ENTRIES SHOWN ::
================

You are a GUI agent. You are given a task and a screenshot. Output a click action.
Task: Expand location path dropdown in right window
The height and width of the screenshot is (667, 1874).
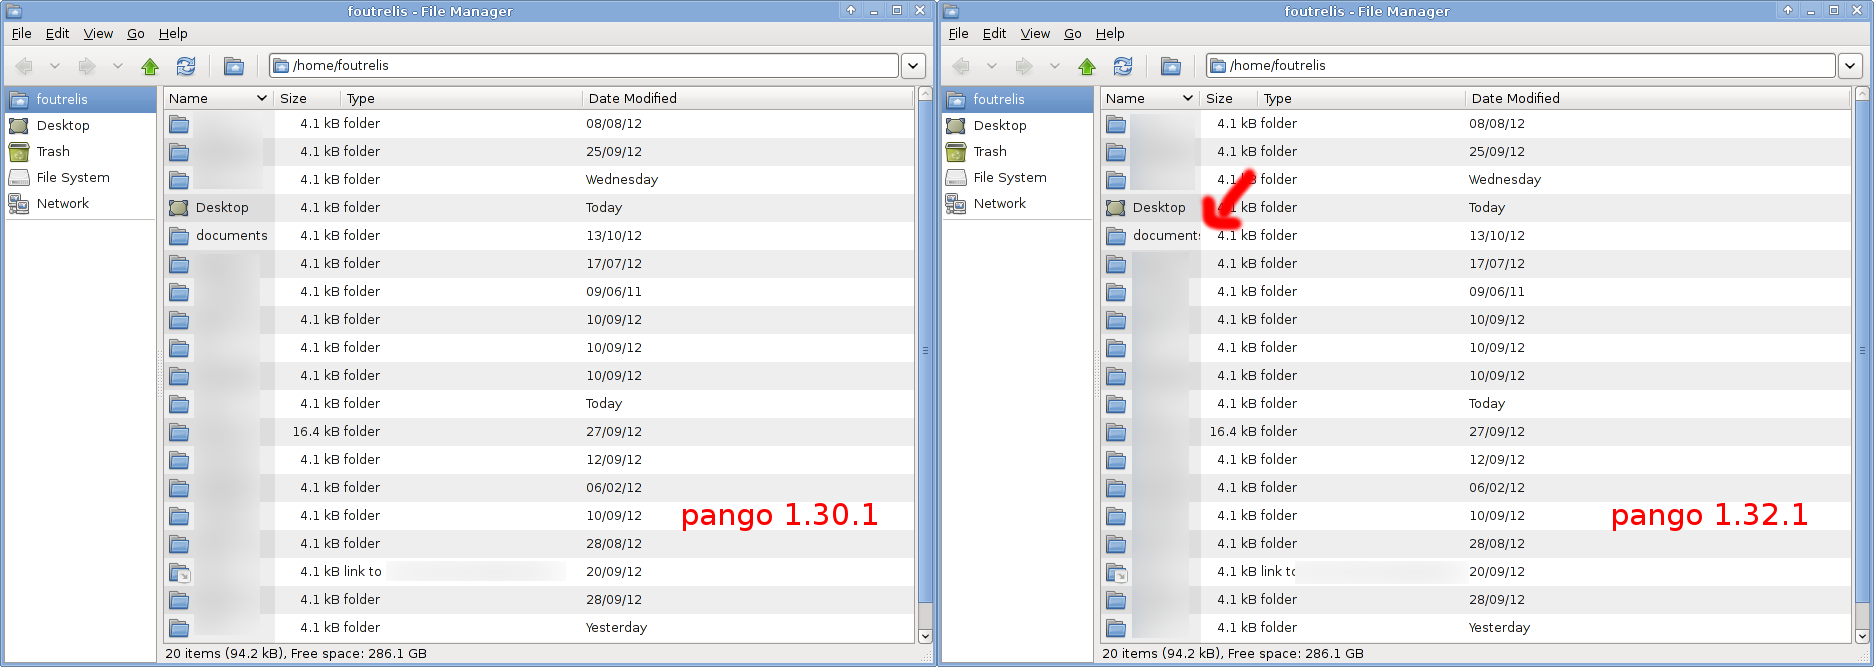pos(1850,66)
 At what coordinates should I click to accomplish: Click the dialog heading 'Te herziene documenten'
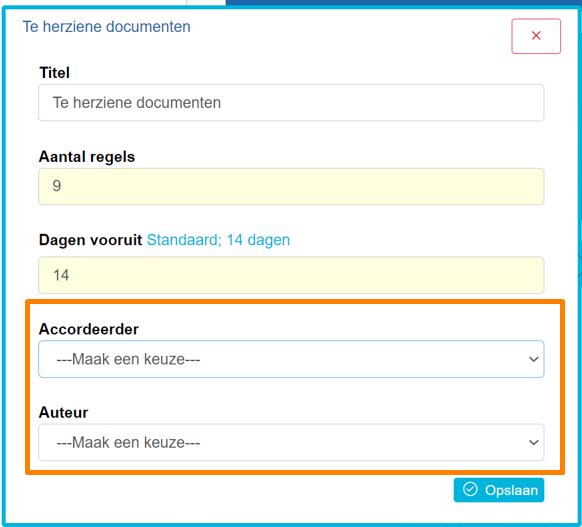[x=107, y=27]
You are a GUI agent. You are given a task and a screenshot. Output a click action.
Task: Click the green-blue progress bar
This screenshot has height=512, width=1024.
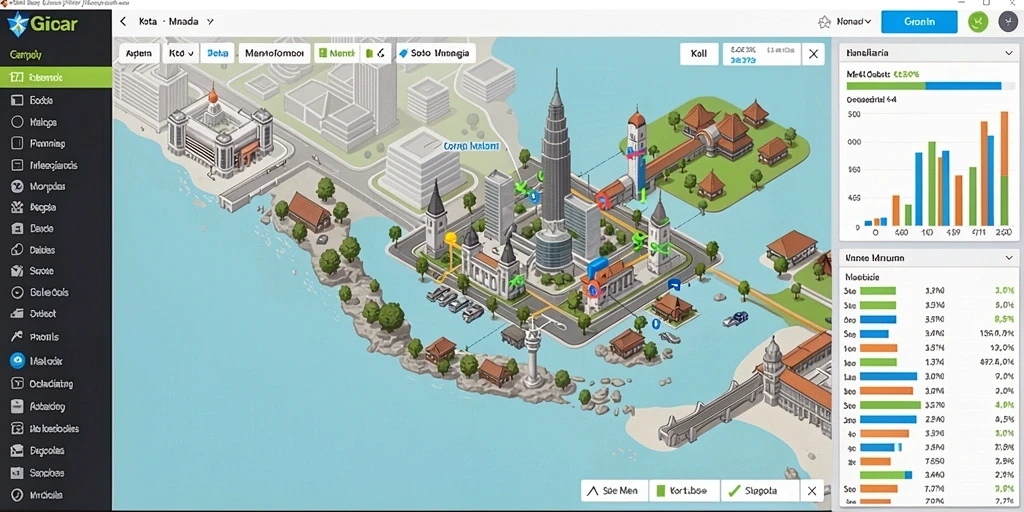[923, 86]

================

Please arrange every line of the rows above as a Markdown table with the columns Line No. and Content, numbering the lines in order and skipping blank ones. Leave the pictures out of the table.

REPLY ::
| Line No. | Content |
|---|---|
| 1 | You are a GUI agent. You are given a task and a screenshot. Output a click action. |
| 2 | Task: Expand location path dropdown in right window |
| 3 | The height and width of the screenshot is (667, 1874). |
| 4 | pos(1850,66) |
| 5 |  At what coordinates should I click to accomplish: Click the dialog heading 'Te herziene documenten' |
| 6 | [x=107, y=27] |
| 7 | You are a GUI agent. You are given a task and a screenshot. Output a click action. |
| 8 | Task: Click the green-blue progress bar |
| 9 | This screenshot has height=512, width=1024. |
| 10 | [923, 86] |